Goal a
From the forecasting text below, list every action it says CFOs can take.

Page text
Algorithmic forecasting in a digital world

Improving the forecasting process with predictive analytics

CFOs are in a prime position to challenge the way the enterprise looks at and consumes data. In the area of forecasting, they can champion an innovative, data-driven approach that will help people predict the financial future of their business. By modeling the potential impact of important decisions, they can help generate smarter insights and stronger business outcomes.

Forecasting processes that involve people working symbiotically with data-fueled, predictive algorithms

Human fascination with the future is part of our evolutionary heritage. Those who can foresee and navigate risks have always been more likely to survive than those who can’t. That’s just as true in business, where the ability to predict what’s ahead continues to separate performance leaders from everyone else. That’s what forecasting is all about, yet it’s surprisingly difficult (and often expensive) to do.

Goal b
Arrange the rows that follow as a numbered list. Leave out blank lines and omit the pictures.

Working data
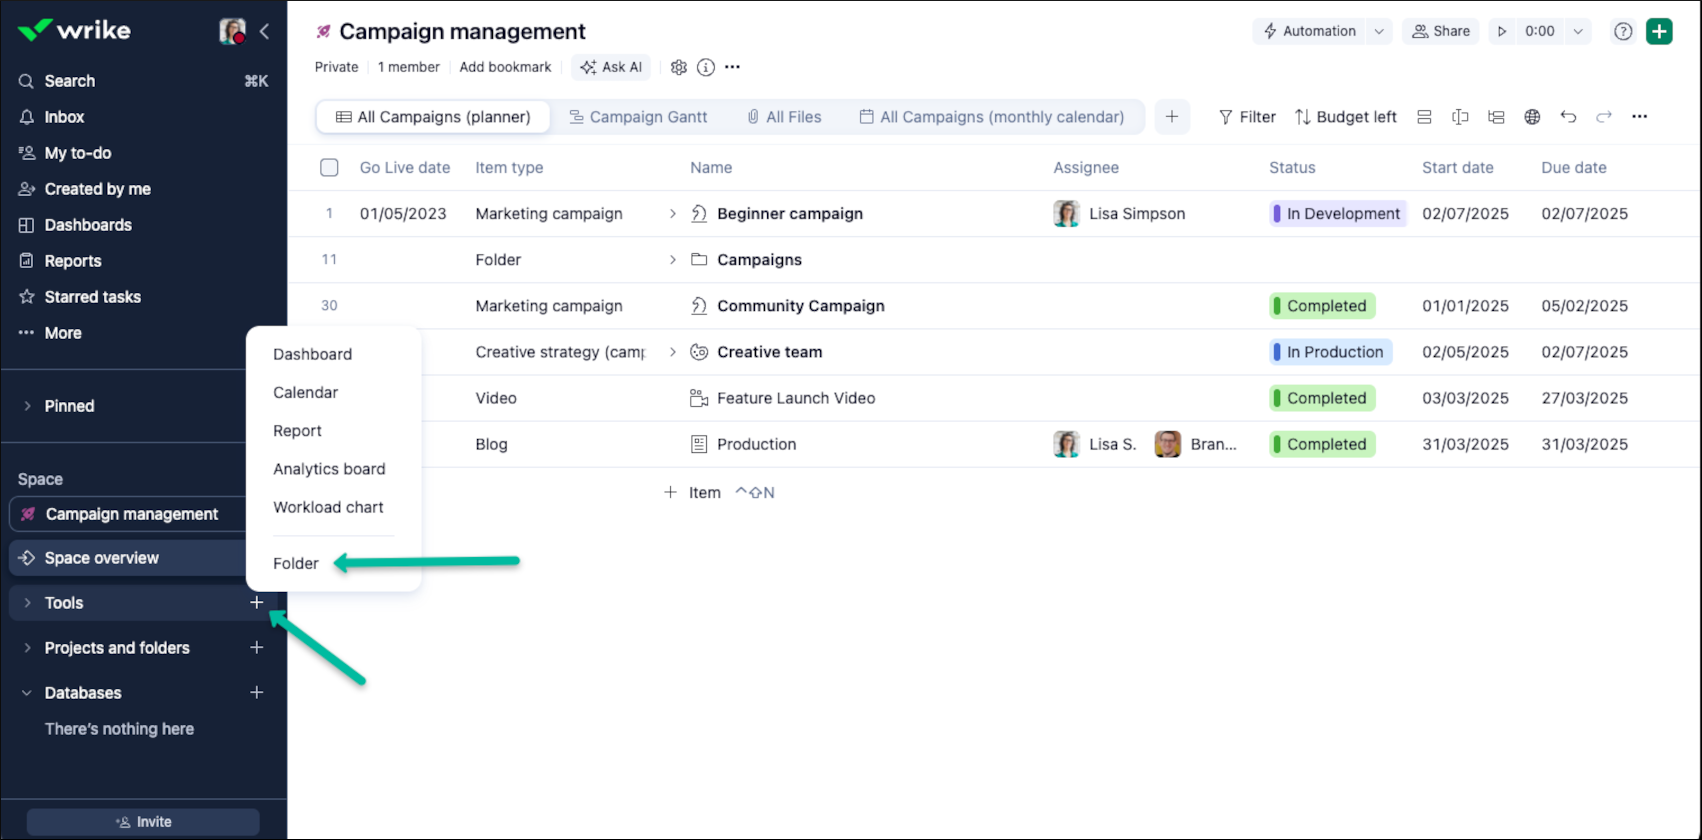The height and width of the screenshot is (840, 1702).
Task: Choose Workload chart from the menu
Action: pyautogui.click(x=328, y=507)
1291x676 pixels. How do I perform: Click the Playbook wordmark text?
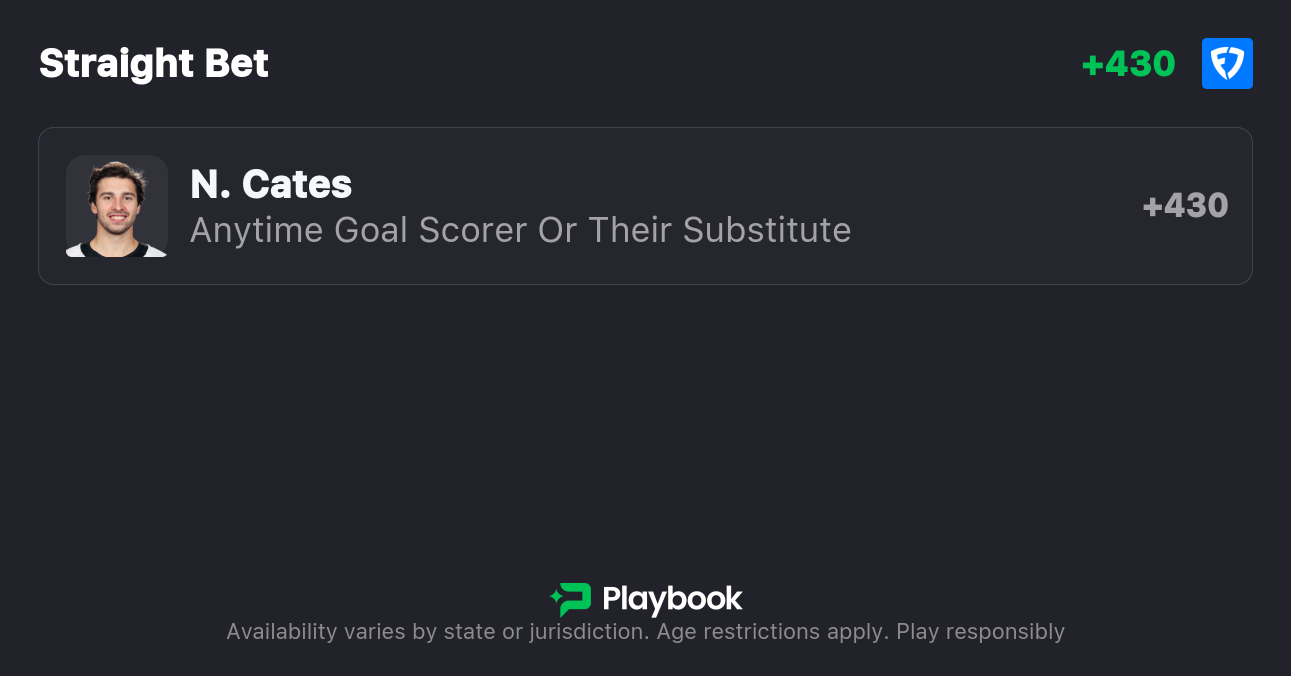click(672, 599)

Finished answer a
- Challenge the way the enterprise looks at and consumes data.
- Champion an innovative, data-driven approach to forecasting that will help people predict the financial future of their business.
- Help generate smarter insights and stronger business outcomes by modeling the potential impact of important decisions.

Finished answer b
1. The height and width of the screenshot is (840, 1702).
2. Task: Choose Workload chart from the menu
3. Action: pyautogui.click(x=328, y=507)
4. 1291x676 pixels. How do I perform: Click the Playbook wordmark text?
5. click(672, 599)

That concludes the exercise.